Collected data entries
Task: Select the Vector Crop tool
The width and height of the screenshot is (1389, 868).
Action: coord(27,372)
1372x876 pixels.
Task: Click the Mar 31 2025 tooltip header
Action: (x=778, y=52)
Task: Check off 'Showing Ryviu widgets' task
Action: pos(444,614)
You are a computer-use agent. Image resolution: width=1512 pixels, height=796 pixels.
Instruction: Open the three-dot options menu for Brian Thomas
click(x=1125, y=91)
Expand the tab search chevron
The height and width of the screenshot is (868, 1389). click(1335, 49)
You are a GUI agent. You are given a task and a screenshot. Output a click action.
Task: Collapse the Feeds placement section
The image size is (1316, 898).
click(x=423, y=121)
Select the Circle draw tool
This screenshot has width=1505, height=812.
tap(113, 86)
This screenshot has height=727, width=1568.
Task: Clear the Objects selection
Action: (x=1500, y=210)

## [TASK DETAILS]
Copy each line in the data that holds the word "agent".

## [TASK RESULT]
You are a computer-use agent. Image resolution: width=1512 pixels, height=796 pixels.
You are a GUI agent. You are given a task and a screenshot. Output a click action.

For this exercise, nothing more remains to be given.